In short, Jackson and Boston College transfer Brady Heslip have completely reshaped a Baylor squad that missed the NCAA tournament last season because of a porous backcourt that, at times, could barely get the ball up the court. The twosome combined for 21 of the Bears’ 34 first-half points against MSU.

“Those two killed us,” Stansbury said. “Like I said, people can talk about Jones and those other guys all they want. But Jackson is the reason Baylor is so good.”

That’s not to say Jackson and the Bears are without flaws. Baylor found a way to win Wednesday despite turning in one of its sloppiest performances of the season.

The Bears shot just 21 percent after intermission and missed all eight of their 3-point attempts. Baylor also clanked three of its five foul shots in the final 3 minutes -- yet it managed to emerge victorious.

“When you can shoot 21 percent in the second half and still beat a top-15 team, it shows that you really defended and rebounded well,” BU coach Scott Drew said. “We weren’t very good rebounding early in the year. We made it a focus after the BYU game and we’ve improved.”

Indeed, Baylor outrebounded Mississippi State 40-32 and came up with some huge stops down the stretch. Moments before Jackson’s winning basket, the Bears forced Bost into a terrible shot against his momentum on the other end. The Bulldogs had a chance to tie or win after Jackson’s layup, but they couldn’t get a good look before Rodney Hood went up for a guarded jumper with 6 seconds left. Hood’s shot was blocked, and Jackson made a heady play by batting the ball toward the other end of the court as time expired.

“The toughest thing for young players is ... when you’re not scoring, you don’t want to play defense,” Drew said. “For us, to shoot 21 percent and still play defense shows a lot of [character]. I’m proud of our guys.”

The victory in Dallas -- Baylor’s first this season against a top-25 opponent -- could have long-reaching effects. Drew touted after the game that his team is the only one in the country with wins against six top-50 opponents, according to the Sagarin ratings.

“It’s a win that resonates on your resume throughout the rest of the season,” Drew said.

It should also do wonders for Baylor’s confidence, as the Bears likely won’t face many teams in the Big 12 as tough as the Bulldogs. No team in the league has as good of a frontcourt as Mississippi State’s tandem of Renardo Sidney and Arnett Moultrie. Bost is regarded as one of the nation’s top point guards and Hood probably won’t be in school longer than two years before jumping to the NBA.

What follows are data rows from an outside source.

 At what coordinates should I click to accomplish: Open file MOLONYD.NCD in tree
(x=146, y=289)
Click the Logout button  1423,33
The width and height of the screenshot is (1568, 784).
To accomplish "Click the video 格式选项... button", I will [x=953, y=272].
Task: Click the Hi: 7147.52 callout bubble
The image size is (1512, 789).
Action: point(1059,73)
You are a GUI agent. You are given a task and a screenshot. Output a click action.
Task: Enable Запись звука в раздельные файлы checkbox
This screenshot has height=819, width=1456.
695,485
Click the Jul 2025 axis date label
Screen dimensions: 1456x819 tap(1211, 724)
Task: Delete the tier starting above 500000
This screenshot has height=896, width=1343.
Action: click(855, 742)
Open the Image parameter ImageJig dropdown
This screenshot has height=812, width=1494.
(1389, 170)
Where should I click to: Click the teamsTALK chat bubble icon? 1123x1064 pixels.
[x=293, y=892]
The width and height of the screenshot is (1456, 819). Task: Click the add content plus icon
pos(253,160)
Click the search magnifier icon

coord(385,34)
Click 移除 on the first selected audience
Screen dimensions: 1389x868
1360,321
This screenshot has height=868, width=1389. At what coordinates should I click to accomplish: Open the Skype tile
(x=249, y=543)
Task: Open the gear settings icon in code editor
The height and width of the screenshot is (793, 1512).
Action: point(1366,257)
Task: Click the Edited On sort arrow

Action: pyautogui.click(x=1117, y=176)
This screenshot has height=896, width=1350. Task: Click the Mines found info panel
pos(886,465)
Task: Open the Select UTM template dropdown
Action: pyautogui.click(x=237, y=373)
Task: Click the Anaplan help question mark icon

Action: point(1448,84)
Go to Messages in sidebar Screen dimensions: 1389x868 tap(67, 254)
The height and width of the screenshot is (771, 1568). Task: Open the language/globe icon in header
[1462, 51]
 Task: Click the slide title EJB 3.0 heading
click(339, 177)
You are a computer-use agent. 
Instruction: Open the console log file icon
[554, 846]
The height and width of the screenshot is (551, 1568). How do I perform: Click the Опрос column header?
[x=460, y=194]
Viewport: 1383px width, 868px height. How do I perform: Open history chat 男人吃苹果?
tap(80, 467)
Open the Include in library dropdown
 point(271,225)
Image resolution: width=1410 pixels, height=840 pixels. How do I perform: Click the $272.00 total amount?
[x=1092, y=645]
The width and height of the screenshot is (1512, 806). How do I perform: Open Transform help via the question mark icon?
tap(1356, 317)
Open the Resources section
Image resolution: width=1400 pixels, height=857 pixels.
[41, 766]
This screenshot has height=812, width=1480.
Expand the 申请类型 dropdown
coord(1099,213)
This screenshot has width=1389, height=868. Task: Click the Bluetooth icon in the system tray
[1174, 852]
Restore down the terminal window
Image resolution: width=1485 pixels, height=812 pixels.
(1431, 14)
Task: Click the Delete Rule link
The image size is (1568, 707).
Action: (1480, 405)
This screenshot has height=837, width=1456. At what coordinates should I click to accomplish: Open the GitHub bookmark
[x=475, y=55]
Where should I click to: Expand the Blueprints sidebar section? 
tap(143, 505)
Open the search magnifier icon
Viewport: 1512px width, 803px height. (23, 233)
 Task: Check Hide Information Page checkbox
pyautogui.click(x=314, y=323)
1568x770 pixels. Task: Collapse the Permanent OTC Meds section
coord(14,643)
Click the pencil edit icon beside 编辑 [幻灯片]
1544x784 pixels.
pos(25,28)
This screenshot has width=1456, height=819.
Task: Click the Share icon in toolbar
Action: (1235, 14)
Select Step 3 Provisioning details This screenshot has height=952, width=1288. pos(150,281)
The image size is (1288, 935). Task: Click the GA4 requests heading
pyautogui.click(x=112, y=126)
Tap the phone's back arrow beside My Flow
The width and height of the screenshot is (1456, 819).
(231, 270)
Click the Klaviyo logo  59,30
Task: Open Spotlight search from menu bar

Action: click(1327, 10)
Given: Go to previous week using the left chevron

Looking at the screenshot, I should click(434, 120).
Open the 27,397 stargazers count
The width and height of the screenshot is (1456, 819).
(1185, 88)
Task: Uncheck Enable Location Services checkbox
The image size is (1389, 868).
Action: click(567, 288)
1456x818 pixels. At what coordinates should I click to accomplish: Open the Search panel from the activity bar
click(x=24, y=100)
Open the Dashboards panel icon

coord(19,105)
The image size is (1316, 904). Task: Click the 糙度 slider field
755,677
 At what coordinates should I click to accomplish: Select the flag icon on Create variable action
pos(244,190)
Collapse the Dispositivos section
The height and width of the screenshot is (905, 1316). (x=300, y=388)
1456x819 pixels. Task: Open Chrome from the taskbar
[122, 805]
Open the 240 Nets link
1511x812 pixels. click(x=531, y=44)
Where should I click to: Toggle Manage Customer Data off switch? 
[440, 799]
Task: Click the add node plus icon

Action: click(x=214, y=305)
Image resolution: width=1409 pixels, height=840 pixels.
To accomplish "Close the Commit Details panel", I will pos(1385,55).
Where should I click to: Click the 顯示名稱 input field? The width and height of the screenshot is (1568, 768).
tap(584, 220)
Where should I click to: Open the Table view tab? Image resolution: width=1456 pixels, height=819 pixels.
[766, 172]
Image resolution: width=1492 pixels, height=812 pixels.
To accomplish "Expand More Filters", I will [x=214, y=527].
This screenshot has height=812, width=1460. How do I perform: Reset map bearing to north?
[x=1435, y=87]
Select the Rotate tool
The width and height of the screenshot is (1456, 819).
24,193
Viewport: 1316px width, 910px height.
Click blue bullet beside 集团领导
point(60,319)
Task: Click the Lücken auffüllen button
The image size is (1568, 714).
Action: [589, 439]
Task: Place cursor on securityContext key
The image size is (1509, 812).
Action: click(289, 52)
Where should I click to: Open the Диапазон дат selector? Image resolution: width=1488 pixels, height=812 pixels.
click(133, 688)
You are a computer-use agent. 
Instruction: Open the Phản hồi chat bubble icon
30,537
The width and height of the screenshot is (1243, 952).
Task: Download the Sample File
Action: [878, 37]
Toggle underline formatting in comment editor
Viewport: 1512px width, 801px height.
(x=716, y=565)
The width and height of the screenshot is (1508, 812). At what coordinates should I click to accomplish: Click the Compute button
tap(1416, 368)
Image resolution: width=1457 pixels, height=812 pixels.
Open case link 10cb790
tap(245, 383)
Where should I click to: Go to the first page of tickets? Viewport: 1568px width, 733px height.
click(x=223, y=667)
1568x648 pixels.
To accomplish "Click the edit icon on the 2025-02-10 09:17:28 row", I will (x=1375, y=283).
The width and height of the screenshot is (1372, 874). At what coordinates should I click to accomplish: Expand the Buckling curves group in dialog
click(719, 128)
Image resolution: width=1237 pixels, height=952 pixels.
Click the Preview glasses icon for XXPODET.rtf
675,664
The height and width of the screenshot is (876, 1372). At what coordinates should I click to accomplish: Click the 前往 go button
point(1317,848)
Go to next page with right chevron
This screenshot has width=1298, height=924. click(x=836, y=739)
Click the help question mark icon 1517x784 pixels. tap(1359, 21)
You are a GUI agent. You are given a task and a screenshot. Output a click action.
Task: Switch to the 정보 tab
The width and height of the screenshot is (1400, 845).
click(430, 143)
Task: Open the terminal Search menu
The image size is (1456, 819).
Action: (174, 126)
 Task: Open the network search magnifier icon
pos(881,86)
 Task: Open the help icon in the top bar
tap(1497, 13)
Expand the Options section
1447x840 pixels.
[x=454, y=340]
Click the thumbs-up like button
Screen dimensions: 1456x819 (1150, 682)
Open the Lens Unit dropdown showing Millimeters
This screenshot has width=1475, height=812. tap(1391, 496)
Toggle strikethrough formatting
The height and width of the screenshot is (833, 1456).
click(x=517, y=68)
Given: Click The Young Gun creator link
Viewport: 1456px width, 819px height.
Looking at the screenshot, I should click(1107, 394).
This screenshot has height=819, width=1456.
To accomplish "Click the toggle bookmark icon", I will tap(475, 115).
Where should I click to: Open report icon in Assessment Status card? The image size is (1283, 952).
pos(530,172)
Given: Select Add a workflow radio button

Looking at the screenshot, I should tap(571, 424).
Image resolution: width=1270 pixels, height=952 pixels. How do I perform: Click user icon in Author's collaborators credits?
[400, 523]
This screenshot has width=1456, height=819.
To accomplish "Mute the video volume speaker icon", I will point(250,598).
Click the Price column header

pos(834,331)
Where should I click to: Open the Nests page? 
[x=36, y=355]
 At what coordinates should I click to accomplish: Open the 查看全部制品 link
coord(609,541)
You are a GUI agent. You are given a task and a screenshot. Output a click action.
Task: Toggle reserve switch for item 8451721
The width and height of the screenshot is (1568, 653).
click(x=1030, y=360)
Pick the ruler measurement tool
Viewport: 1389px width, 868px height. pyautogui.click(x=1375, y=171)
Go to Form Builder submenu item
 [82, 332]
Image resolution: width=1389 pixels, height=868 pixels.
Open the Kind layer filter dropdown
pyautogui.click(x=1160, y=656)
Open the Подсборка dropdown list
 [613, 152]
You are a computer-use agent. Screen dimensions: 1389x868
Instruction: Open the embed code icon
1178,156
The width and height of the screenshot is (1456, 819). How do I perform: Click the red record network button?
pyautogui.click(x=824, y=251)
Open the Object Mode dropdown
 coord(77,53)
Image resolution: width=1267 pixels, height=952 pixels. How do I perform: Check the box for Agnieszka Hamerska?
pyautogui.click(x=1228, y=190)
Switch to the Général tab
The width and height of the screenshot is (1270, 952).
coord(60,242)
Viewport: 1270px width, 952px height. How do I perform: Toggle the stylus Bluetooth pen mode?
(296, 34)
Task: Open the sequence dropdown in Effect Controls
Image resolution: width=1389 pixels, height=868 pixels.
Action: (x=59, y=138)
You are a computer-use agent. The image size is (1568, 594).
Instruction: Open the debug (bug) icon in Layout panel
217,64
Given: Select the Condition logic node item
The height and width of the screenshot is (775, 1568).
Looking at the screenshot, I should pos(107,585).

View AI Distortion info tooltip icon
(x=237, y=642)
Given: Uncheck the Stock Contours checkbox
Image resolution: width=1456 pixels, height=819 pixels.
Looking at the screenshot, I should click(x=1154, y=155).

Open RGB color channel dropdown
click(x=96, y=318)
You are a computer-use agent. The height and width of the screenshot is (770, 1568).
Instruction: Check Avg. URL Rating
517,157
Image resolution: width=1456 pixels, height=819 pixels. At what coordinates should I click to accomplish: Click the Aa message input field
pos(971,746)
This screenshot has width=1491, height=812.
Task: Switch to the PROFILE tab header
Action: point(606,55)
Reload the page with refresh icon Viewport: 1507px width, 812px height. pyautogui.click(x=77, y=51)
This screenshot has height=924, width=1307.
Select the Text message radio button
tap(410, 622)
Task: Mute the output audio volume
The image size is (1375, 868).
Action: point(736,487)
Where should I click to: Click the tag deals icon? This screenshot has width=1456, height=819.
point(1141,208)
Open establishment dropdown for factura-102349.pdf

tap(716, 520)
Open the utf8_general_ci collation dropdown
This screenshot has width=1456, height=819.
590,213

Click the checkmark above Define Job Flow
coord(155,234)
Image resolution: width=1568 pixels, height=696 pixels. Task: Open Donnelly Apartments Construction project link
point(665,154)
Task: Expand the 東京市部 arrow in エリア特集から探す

Baylor has plenty of future pros on its roster, too, but its biggest strength continues to be its depth. Jones and Acy combined for just 15 points on 6-of-20 shooting. But it didn’t matter thanks to players such as Jackson, Heslip and Miller, who had 12 points and 6 boards. Nine Baylor players saw at least seven minutes of action Wednesday, and seven of them played 19 minutes or more.

“We came down here and went nose-to-nose-to-nose with them,” Stansbury said. “We took a team averaging 80 points and held it to 54. It was a hell of a game. These were two pretty good teams. We’ll take a lot of positives from this and get better from it, and I’m sure Baylor will, too.”